French

You could just tell they were friendly, and I don’t know what it is, and you know, I just wanted to be here.

“I was yellow all over, my eyes were yellow—some of my internal organs were shutting down,” he tells me in a voice that is relaxed and confident at the same time. “I had lost about 100 pounds. Of course I have cirrhosis. I’m not too worried about that because I’ve asked a lot of doctors—you can’t die from cirrhosis—that’s the first thing I thought once you get cirrhosis, you’re a goner, but I mean all it is, is scarring of the liver, and I shouldn’t put it like that but I mean you can live quite a while with cirrhosis.” He moves in the same way that he speaks, relaxed and confident. He looks healthy.

“Yeah my name’s French,” he says.

Born in Montana on the Blackfeet Indian Reservation, he remembers life there with fondness, with the exception of the Indian Boarding School. “I want to say I supported myself, ‘cause during the summer time I went out and did a lot of fishing and hunting, and whatever I’d bring back, I’d bring it to the elders, and we’d eat that—however they fixed it. Whatever family, whatever clan you were around, they took care of you. ”

“And I kept busy,” French tells me. There is a wistfulness behind his eyes. “Somebody talked me into going out for boxing, and I did a lot of traveling. Back then the drinking age was 18, and that was about the time, towards the end of my boxing career, I started drinkin’ pretty heavily."

Despite “being crazy drinking around,” French always held a job, working for the forest service and for his uncle as a carpenter, taking classes in both fields.  He came to Seattle in ’81. “I thought I‘d get a job right away ‘cause I had enough experience—but nobody would hire me, they’re like, you’re too young! I was, what? 21."

Laid off from a lumber mill in Yakima, French was trained in asbestos abatement and stayed in that field for 14 years.   “Thinking about asbestos—--I gotta take a deep breath!    You know how your lungs got elasticity?   Well it makes ‘em like paper bags, you know.   But I watched myself, I was really cautious, sometimes I think I was too cautious, that’s what people told me.   I’ve always been a safe worker.

He wasn’t cautious about the dangers of alcohol.  “I’ve had alcohol seizures. Geez, I’m thinking. When was that? I think it was in ’96. This last time—been sober for over five years now—that’s when it really affected me, along with my memory. I have a short-term memory deficit, and that’s why I’m on disability right now.” He asks me if I would have guessed that he was on disability. Not working wears on him. Despite his calm nature, his candor, a restlessness is in him, speaking to him about getting back to work.

I ask him how he found Recovery Café. “A friend of mine says, hey there’s a place down there called Recovery Café, you get to eat down there. When I came down I think Darren was one of them at the front door, and they greeted you and the staff were approachable people. You could just tell they were friendly, and I don’t know what it is, and you know, I just wanted to be here.”  

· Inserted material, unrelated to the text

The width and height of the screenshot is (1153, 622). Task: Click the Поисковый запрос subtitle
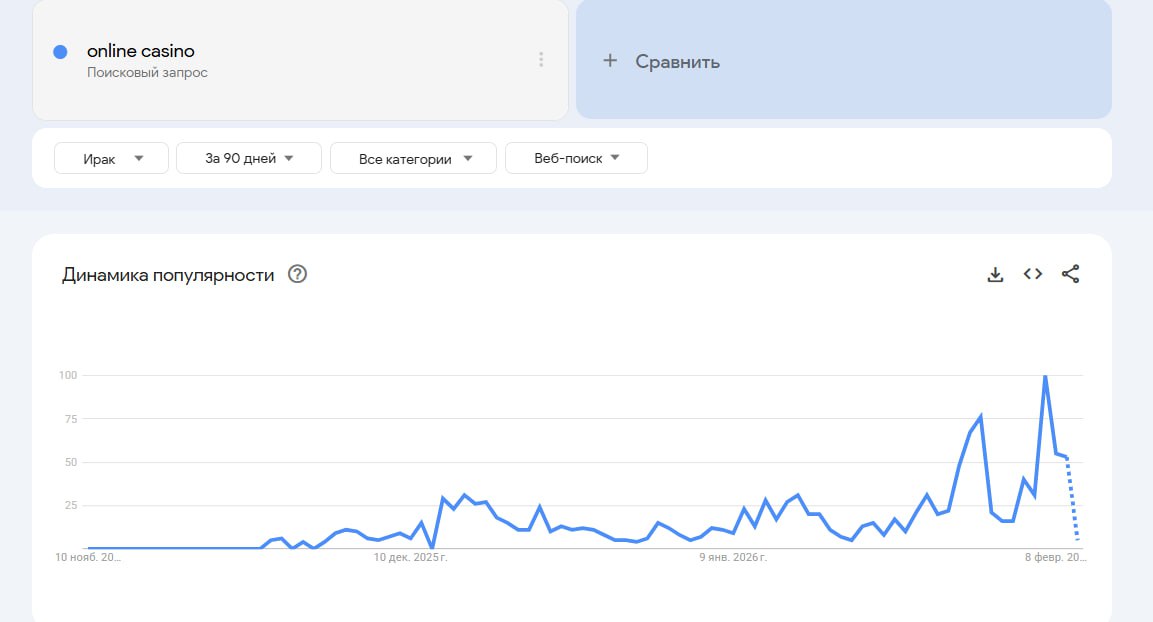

“I’ve never known of a place like Recovery Café, and they need more places like this. There’s people comin’ in, looking at this place ‘cause they want to do something like this in their towns. What if we get something like this back in Montana? You know in my community, the Native community, they’re dying, it seems like weekly, and it hurts me. I still wonder where I would be if I never had run into this here place. Cause it’s scary for me after what I went through, and then having this place of refuge—it says it out there on the sign, a place of refuge—and that’s what this is for me.

“I’m kinda lost right now. I feel like I’m competent most of the time.” He looks up and laughs. “What’s your name again?”